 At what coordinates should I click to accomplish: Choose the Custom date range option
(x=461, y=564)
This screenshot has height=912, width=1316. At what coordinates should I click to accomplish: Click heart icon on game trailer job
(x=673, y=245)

---

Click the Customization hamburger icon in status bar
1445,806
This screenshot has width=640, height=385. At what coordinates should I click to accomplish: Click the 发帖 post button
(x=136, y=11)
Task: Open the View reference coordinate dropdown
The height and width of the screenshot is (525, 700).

● GIVEN EXERCISE:
Rewrite the rows starting at the line containing "At what coordinates should I click to accomplish: Choose" and ending at the line containing "(x=673, y=245)", keeping each request, and offset every coordinate in the answers by adding 137.

● EXERCISE OUTPUT:
 At what coordinates should I click to accomplish: Choose the Custom date range option
(x=598, y=701)
This screenshot has height=912, width=1316. At what coordinates should I click to accomplish: Click heart icon on game trailer job
(x=810, y=382)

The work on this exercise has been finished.